**WHAT THE TASK ASKS**
Return each line below holding the string "text".

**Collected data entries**
───

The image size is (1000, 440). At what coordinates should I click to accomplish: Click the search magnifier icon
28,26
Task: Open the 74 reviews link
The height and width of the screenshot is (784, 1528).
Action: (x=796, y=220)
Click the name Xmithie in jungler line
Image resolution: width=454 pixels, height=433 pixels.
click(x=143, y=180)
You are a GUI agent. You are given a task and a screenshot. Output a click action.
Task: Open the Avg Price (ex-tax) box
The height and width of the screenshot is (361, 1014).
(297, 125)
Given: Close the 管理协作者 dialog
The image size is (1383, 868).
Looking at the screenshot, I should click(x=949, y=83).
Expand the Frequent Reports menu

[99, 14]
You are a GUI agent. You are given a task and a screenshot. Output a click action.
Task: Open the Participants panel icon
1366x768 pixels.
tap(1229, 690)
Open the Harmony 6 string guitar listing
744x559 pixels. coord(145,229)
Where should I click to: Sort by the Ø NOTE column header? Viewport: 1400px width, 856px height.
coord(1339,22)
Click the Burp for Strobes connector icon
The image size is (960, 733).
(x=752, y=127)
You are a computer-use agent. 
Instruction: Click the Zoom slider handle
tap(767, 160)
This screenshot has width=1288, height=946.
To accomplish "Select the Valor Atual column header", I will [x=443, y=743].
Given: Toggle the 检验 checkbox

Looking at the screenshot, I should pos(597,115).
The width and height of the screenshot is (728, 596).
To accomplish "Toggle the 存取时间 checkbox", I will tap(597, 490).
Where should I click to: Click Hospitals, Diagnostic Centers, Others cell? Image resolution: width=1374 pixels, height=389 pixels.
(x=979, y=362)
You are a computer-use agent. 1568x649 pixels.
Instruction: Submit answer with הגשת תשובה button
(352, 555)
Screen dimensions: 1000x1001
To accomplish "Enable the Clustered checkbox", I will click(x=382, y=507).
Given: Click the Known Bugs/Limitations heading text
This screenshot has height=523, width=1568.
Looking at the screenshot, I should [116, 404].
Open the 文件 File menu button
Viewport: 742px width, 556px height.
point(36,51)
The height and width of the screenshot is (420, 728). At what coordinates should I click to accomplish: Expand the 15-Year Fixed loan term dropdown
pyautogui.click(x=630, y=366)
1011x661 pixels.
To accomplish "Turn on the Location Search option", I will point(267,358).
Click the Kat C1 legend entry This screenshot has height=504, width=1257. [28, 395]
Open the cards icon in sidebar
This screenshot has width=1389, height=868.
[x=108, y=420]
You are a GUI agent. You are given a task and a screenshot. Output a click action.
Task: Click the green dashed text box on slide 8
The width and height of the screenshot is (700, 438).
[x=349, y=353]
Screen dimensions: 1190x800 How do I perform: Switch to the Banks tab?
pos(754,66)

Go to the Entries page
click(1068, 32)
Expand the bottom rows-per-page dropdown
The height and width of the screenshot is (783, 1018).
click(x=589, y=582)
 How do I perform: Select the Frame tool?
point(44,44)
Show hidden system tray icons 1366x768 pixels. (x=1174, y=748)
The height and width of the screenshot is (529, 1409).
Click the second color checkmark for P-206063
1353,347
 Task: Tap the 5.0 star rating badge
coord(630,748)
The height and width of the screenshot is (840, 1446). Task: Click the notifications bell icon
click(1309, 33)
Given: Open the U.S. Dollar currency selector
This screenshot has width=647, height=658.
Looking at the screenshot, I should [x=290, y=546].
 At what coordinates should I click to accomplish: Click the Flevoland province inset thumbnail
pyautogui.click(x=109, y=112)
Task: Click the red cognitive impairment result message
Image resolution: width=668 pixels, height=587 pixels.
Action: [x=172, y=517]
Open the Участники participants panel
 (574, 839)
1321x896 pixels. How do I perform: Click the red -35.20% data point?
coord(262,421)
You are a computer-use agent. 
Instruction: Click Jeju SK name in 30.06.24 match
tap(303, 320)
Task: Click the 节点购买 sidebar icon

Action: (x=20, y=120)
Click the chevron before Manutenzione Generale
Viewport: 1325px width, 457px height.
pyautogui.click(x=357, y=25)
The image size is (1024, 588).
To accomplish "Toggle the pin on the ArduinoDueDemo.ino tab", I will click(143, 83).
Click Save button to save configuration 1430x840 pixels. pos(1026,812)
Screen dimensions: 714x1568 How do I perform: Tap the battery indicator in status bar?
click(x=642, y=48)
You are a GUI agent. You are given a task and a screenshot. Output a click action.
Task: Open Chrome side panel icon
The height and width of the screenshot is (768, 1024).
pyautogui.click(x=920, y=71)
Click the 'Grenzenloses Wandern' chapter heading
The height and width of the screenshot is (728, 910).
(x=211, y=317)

───

**RESULT OF THE TASK**
Given: Click the Known Bugs/Limitations heading text
Task: Click the green dashed text box on slide 8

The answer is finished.